Something stinks at Southern California Gas Company’s huge Aliso Canyon Storage Facility Project near affluent Porter Ranch in the northernmost reaches of Los Angeles. It smells kind of like rotten eggs.
It doesn’t take a brain surgeon to know that indicates a good chance of a natural gas leak, but the answers to why it has persisted for three weeks and when it will end have been a little harder to figure out.
Nearby residents have been complaining of the godawful smell and headaches for nearly three weeks while the company tries to plug a leaking 40-year-old gas pipe at the bottom of an 8,750-foot-deep well. On Friday, they were warned to stay in their homes for hours in the afternoon to avoid an oily mist generated by the latest repair effort.
Gas company employees pumped a heavy brine solution into the well and, according to Porter Ranch Neighborhood Council President Paula Cracium, seemed taken aback by the results. “I think they were surprised by this mist,” she told the Los Angeles Daily News. “I know they called county fire and the health department to evaluate what happened up there.”
The cloud remained high above the community before dissipating. But the pumping process will continue for days until the brine outweighs the pressure of the gas and acts like a plug. Once the gas flow is stopped, the company will start an effort to place a permanent plug at the bottom of the well.

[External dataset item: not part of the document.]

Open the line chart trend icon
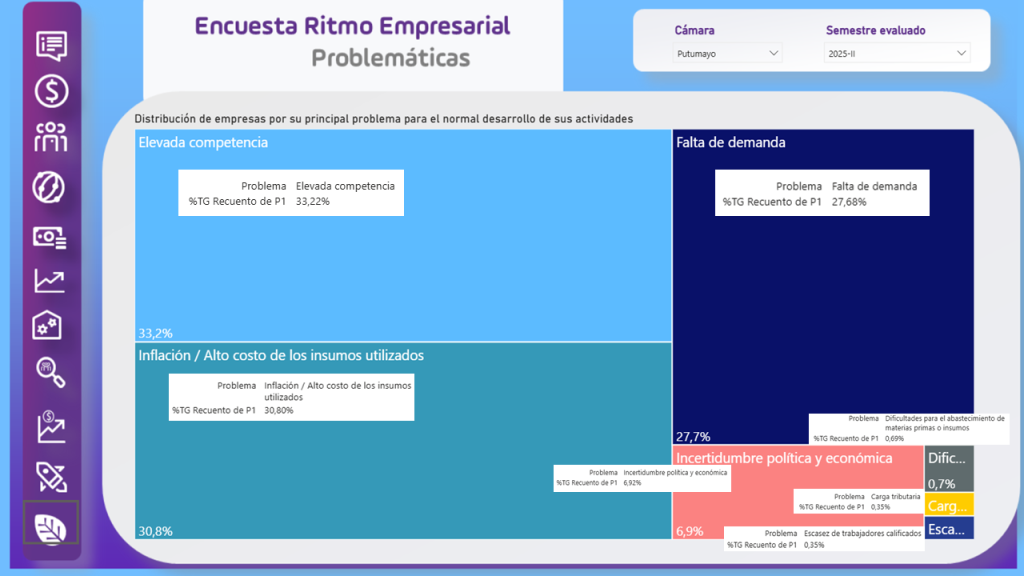 [51, 281]
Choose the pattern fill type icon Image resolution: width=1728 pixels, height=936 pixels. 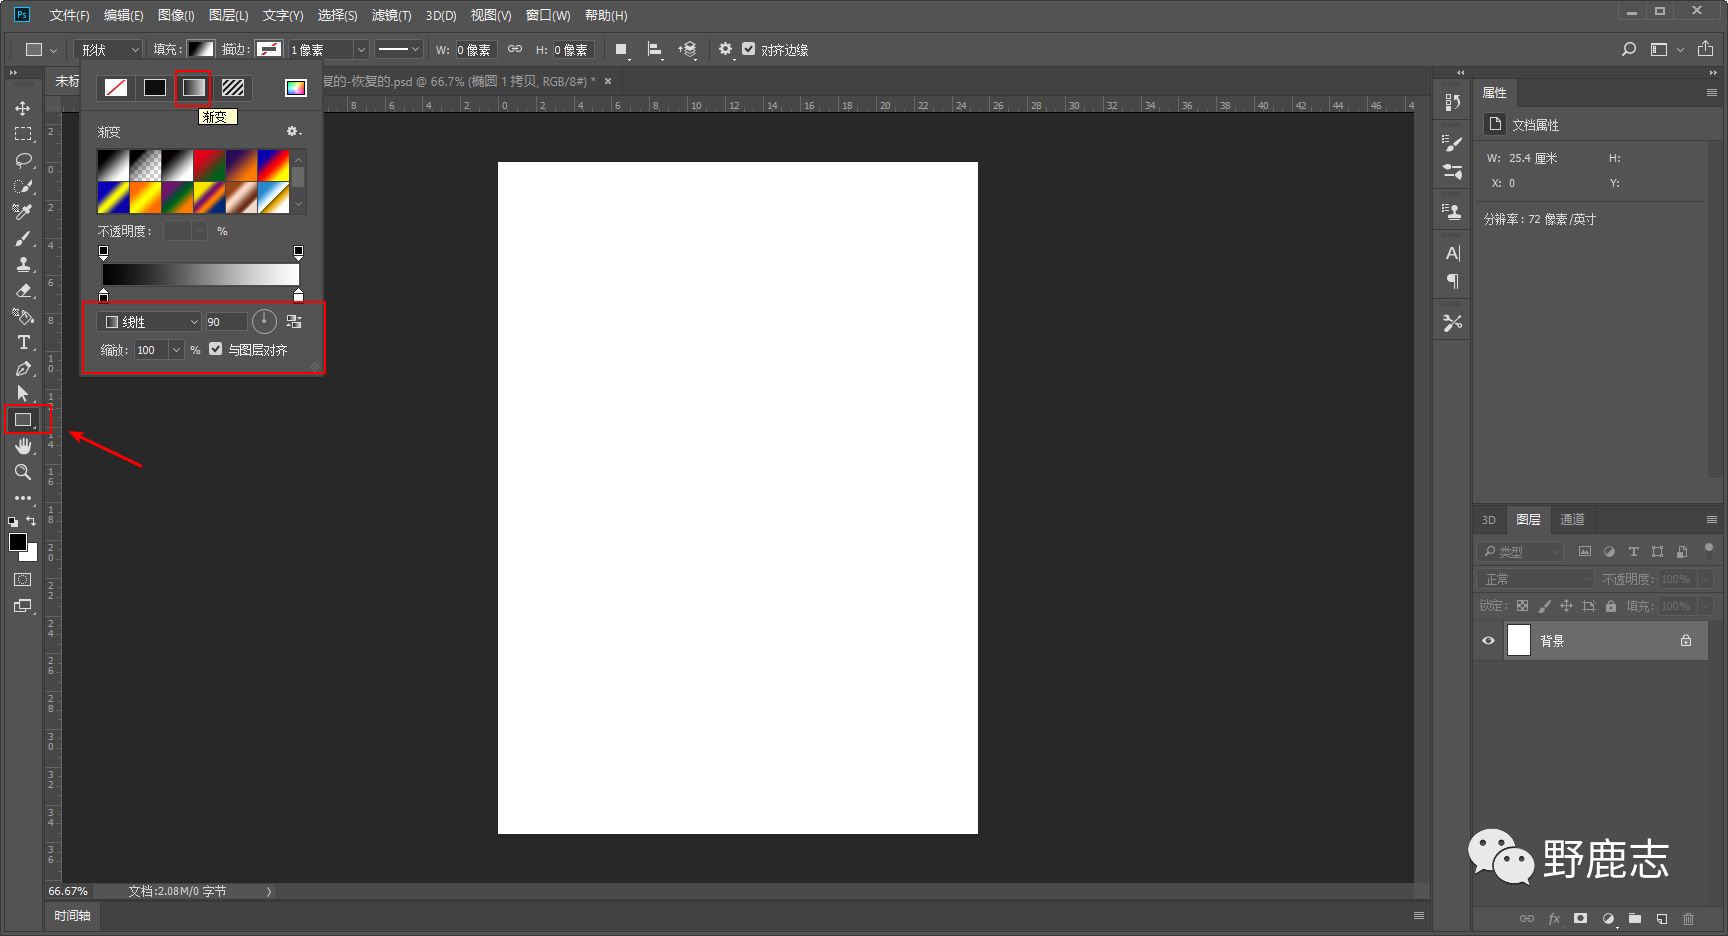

The leak is located in the Santa Susana Mountains, one mile from San Fernando Valley homes and 1,200 feet higher. The vast reservoir of natural gas receives gas from around the Southwest in summer, and stores it for distribution to customers in the winter. Giant compressors force the gas into porous sandstone where oil was once pumped out. The gas is trapped on three sides by granite and a fourth by groundwater.
The leak is just the latest flash point between residents and the oil and gas industry. Not only is the Aliso gas storage facility the largest in the western United States, Termo Co. operates 18 oil wells in the Aliso Canyon Oil Fields and wants to drill 12 more.
The company says it won’t use controversial fracking techniques that inject water, sand and suspect chemicals into wells under high pressure to fracture rock and open otherwise inaccessible pockets of oil. Fracking is not well-regulated in the state.
Residents have complained for years about asthma, headaches, nosebleeds and the persistant smell of burnt ashphalt.